Besides random selection, the selection of starting material may be done by collecting knowledge on use of plants and other natural products as herbal medicines and thereby get an idea of potential biological activities. Ethnobotany, the study of the use of plants in the society, and particularly ethnopharmacology, an area inside ethnobotany focused on mediical use of plants, may therefore provide invaluable information, as illustrated by the example of artemisinin, an antimalarial agent from sweet wormtree Artemisiae annua, used in Chinese medicine since 200 DC and nowadays in use against multiresistant malarial protozoa Plasmodium falciparum.
Structural elucidation
The elucidation of the chemical structure is critical to avoid double hits (i.e. identification of a chemical agent that is already known for its structure and chemical activity), and for a long time remained the most time-consuming step in natural product drug discovery. New methods have been applied in this field, thus making the task easier and faster. In particular, mass spectrometry (MS) has contributed to the enhanced ease of structure determination. MS is a method in which individual compounds are identified based on their mass/charge ratio, after an artificial ionization.
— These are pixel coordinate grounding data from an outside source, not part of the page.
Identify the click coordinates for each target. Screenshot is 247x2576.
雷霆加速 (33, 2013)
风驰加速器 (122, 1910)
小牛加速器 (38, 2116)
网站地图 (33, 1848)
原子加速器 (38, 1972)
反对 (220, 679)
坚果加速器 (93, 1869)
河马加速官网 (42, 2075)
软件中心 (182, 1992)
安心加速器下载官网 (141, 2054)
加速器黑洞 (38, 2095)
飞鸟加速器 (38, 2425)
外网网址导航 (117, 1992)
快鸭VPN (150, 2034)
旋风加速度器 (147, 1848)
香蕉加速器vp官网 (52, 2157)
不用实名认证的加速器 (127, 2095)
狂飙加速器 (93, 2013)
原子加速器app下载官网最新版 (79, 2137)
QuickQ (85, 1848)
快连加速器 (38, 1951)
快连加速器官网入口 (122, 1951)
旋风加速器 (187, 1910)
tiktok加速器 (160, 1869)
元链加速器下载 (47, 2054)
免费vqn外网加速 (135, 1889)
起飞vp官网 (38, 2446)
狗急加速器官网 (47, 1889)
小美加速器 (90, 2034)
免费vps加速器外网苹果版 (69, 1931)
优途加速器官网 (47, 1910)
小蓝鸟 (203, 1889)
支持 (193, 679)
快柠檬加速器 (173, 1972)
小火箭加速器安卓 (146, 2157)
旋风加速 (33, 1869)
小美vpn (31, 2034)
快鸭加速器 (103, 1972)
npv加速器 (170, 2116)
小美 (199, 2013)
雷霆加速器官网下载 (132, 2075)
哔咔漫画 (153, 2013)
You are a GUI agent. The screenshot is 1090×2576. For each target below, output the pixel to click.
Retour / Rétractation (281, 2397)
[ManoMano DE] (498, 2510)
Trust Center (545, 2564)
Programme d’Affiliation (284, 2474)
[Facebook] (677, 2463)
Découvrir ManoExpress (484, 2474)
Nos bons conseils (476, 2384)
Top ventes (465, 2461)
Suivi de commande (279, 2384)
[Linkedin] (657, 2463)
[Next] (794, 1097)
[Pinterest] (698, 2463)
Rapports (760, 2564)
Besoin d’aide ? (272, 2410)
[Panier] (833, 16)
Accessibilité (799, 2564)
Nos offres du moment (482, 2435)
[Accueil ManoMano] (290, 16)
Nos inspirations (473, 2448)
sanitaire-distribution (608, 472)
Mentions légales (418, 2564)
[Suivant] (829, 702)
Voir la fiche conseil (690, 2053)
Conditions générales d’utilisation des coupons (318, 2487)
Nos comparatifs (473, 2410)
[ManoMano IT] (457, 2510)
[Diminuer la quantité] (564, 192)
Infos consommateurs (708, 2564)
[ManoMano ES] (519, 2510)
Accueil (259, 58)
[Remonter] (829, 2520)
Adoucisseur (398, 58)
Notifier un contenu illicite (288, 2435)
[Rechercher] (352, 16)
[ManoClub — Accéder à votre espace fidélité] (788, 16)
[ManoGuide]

Natural compounds mainly exist as mixtures (when extracted from their origin) so the combination of liquid chromatography and mass spectrometry (LC-MS) is often used to separate the individual compounds and determine their mass/charge ratios online. Databases of mass spectras for known natural compounds are available, allowing the comparisons. Besides MS, nuclear magnetic resonance (NMR) spectroscopy is another important technique for determining chemical structures of natural products. NMR yields information about individual hydrogen and carbon atoms in the structure, allowing detailed reconstruction of the molecule’s architecture.

(from wikipedia)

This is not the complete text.